Copy word for word the stretch of the Peace Corps arrival account from "We landed in" through "dominated the landscape.".

- [Document excerpt]:
==================================================

We landed in Alma-Ata, Kazakhstan on June 7, 1994. Kazakhstan is a country half the size of the continental United States yet has a population of only 10 million. From New York, we had flown approximately 9,000 miles to get there. The first thing I noticed when I disembarked from the airplane was the towering mountains. I stood at the top of the stairs leading down to the tarmac and stared at the mountain peaks in the distance. I had been to Colorado, but this was something entirely different. In every direction there were towering, mountains, with beautiful snow–capped peaks. They were so close and completely dominated the landscape.

The second thing I noticed were that the people who greeted us at the airport looked so Asian. They looked almost Chinese. They were holding a Peace Corps sign and smiling and waving at us. We immediately boarded a bus for the drive to Kyrgyzstan’s capital, Bishkek. On the bus, I had a chance to get acquainted with some of the other Peace Corps volunteers with whom I would be sharing this experience. We were a group of about 30, and I was definitely one of the youngest. The average age was probably 26 although there was a couple in their fifties and two older women in their sixties. Everyone seemed very friendly and excited to see this new world.

We pulled into Bishkek in the late afternoon and were greeted by the rest of the training staff. I was tired from the trip, and I don’t remember the first night so clearly. I do, however, remember wandering down the street with some other volunteers near the hotel we stayed at, looking for a place to get a beer. There were no streetlights and all we could see were groups of men wearing strange cone-shaped hats squatting in small groups in the street. This certainly was strange. They seemed to look at us suspiciously as we passed. After awhile, we gave up trying to find a restaurant or bar and went to sleep. As I dozed off, I thought about how exciting it was to be in such a foreign place. I realized that I had absolutely no idea what awaited me. I was leaving everything I knew and stepping off into the void.

==================================================

(Dataset records)
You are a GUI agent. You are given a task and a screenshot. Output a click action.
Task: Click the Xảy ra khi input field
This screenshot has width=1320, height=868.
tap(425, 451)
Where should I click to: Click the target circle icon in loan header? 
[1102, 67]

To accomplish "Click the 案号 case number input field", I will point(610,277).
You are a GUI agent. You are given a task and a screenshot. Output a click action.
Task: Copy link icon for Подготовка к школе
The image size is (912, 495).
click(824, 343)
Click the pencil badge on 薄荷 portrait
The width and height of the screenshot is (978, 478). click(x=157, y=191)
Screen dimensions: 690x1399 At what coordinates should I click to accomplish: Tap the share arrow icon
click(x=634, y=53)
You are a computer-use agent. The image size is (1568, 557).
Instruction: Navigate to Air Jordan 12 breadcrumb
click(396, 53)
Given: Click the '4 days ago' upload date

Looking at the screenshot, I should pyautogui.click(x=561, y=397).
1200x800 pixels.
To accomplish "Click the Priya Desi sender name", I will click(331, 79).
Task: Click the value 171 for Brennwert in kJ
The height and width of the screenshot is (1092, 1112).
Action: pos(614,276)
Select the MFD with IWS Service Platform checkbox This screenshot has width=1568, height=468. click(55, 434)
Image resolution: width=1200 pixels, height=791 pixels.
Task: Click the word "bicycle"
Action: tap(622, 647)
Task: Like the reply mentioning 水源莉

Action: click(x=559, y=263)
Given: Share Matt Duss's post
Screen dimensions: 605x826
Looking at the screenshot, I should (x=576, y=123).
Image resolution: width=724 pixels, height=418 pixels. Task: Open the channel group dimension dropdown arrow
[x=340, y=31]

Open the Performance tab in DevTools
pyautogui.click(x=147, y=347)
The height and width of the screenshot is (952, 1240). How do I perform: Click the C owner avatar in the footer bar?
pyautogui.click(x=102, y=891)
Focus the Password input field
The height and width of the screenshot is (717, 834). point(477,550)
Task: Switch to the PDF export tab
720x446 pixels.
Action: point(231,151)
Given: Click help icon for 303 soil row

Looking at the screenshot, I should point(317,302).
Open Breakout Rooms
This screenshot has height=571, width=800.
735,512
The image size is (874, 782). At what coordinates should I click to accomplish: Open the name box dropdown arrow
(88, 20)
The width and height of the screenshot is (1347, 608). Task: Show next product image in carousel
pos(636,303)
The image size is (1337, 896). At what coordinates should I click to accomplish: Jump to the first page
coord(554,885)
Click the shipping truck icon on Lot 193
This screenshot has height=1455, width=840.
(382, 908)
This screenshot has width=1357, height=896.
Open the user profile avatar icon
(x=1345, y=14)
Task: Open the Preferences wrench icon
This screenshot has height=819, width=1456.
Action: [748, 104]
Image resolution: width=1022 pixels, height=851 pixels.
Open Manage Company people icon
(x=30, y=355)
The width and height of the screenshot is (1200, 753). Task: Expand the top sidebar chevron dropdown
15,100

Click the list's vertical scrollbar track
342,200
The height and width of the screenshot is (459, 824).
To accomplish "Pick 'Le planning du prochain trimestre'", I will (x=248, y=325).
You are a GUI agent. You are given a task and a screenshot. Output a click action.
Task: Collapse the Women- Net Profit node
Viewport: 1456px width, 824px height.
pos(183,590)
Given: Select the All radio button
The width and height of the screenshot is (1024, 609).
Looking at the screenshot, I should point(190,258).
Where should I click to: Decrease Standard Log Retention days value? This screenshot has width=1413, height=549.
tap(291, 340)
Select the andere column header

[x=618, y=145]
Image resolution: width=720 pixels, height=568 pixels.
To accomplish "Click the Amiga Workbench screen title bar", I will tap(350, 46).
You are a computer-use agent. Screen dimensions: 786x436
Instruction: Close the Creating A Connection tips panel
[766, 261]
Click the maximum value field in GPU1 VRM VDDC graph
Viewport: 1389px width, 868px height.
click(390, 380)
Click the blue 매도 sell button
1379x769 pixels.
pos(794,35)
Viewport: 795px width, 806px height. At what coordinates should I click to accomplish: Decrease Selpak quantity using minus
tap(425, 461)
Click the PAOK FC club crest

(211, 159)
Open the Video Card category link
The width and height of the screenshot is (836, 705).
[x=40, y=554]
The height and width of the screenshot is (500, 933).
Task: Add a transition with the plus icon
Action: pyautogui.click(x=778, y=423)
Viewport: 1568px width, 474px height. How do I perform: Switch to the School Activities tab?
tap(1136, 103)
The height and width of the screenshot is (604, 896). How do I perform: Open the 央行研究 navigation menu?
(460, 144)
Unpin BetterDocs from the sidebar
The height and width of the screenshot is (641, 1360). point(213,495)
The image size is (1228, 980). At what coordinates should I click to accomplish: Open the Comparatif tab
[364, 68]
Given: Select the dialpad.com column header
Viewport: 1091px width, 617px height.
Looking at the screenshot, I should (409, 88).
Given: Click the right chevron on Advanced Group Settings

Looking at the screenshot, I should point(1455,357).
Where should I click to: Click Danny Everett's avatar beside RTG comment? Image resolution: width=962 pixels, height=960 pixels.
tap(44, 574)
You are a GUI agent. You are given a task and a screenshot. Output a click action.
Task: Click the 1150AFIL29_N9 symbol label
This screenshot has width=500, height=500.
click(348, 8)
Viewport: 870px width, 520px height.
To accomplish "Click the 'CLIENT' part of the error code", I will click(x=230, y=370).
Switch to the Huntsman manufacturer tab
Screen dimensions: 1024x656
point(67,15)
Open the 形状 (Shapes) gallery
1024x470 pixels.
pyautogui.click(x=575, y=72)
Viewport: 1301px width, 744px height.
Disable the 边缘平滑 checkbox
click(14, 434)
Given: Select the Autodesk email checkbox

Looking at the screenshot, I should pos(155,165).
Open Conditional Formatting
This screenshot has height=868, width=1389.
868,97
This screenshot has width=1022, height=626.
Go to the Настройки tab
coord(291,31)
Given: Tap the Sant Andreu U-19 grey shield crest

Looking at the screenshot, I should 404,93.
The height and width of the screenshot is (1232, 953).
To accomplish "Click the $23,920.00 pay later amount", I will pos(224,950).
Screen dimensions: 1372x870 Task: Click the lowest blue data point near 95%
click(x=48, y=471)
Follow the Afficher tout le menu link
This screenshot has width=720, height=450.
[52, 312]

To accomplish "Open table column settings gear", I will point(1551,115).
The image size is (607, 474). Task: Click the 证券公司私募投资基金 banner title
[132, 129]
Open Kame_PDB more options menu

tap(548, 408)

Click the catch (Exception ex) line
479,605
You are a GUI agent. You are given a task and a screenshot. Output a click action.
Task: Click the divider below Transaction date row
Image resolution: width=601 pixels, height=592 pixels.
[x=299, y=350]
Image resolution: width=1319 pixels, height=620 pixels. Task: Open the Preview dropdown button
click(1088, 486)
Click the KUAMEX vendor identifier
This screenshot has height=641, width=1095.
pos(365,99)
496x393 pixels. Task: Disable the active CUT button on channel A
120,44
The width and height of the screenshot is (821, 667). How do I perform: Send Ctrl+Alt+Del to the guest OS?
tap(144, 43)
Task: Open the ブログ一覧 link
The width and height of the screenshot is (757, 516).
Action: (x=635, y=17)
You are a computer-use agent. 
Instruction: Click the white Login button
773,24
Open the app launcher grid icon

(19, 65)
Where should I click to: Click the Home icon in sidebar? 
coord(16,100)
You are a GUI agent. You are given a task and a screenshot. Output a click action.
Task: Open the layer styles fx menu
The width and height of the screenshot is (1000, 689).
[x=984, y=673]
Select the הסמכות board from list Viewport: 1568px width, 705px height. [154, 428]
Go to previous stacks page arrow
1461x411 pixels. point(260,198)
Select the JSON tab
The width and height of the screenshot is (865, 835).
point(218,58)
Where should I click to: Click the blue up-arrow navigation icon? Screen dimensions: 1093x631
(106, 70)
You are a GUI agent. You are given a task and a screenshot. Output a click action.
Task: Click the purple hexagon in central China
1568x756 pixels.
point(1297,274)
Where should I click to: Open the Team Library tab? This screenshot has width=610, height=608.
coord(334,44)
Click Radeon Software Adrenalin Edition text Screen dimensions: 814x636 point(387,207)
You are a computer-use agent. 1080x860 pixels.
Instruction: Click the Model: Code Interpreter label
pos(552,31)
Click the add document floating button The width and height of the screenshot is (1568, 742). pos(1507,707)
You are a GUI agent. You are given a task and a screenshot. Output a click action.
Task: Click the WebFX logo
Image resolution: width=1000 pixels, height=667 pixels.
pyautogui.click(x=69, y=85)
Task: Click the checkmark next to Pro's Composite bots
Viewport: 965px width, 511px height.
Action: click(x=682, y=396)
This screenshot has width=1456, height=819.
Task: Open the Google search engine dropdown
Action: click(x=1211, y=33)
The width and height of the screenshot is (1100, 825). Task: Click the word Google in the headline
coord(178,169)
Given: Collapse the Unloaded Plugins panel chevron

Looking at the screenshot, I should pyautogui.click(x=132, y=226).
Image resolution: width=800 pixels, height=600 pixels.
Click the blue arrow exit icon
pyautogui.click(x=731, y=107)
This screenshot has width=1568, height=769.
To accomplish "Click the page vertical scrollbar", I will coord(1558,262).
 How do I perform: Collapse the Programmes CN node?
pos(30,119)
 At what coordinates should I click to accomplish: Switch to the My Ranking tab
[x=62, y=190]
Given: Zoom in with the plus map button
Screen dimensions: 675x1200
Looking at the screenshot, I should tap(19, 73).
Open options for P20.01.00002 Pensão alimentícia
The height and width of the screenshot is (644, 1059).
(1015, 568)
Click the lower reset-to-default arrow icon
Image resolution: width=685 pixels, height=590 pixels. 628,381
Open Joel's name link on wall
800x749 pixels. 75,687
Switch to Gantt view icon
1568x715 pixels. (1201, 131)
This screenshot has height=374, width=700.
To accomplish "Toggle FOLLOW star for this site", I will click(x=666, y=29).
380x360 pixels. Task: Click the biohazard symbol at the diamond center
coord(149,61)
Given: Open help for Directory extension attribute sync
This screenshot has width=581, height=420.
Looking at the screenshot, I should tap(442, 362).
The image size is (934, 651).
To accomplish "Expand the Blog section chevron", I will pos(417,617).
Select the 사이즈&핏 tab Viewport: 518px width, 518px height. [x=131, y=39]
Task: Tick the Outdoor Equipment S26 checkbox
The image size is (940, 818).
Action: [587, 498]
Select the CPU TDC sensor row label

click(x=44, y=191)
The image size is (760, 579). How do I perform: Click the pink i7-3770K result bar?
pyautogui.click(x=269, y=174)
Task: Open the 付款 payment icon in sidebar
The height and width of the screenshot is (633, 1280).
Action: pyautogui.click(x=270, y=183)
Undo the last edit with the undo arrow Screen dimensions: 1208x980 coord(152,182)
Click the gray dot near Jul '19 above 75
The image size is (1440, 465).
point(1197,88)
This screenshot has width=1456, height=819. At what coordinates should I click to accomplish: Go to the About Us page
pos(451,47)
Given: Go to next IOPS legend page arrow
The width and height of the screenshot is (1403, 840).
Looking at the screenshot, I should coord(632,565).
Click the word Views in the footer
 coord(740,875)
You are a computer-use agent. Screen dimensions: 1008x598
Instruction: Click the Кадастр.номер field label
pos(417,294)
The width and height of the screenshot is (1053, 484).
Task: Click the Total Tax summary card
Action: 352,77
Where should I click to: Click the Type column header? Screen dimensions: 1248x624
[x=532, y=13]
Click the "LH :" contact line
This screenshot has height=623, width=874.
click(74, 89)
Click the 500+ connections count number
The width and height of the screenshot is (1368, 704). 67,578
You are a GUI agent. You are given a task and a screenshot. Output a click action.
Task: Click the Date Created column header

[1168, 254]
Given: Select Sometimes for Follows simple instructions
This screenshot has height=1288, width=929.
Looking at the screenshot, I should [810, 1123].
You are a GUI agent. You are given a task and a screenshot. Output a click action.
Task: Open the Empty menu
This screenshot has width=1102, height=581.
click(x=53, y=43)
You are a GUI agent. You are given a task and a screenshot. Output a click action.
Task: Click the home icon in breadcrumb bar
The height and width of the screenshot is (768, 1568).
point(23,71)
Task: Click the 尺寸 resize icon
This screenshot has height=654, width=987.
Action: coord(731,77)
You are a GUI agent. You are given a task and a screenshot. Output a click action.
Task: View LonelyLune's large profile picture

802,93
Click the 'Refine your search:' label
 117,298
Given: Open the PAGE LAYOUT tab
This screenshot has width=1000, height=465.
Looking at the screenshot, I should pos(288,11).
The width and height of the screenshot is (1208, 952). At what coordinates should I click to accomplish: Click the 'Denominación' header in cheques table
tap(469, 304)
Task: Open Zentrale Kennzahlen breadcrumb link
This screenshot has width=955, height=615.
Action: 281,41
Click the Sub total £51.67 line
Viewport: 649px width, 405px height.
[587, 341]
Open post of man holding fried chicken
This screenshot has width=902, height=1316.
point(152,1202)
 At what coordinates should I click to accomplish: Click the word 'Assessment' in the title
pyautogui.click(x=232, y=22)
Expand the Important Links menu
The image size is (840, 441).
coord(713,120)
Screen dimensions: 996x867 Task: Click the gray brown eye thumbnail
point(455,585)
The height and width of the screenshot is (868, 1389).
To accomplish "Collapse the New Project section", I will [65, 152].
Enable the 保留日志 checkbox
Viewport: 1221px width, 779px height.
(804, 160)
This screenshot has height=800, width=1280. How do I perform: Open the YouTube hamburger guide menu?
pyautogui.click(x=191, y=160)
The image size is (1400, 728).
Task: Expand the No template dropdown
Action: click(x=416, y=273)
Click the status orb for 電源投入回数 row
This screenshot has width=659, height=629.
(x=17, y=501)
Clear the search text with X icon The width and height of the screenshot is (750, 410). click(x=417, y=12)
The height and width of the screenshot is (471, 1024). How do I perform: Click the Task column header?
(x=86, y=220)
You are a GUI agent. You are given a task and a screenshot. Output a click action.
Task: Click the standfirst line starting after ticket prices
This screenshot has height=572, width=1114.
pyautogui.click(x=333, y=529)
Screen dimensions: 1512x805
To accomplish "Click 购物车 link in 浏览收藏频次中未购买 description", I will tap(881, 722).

==================================================

- [Solution to the problem]:
We landed in Alma-Ata, Kazakhstan on June 7, 1994. Kazakhstan is a country half the size of the continental United States yet has a population of only 10 million. From New York, we had flown approximately 9,000 miles to get there. The first thing I noticed when I disembarked from the airplane was the towering mountains. I stood at the top of the stairs leading down to the tarmac and stared at the mountain peaks in the distance. I had been to Colorado, but this was something entirely different. In every direction there were towering, mountains, with beautiful snow–capped peaks. They were so close and completely dominated the landscape.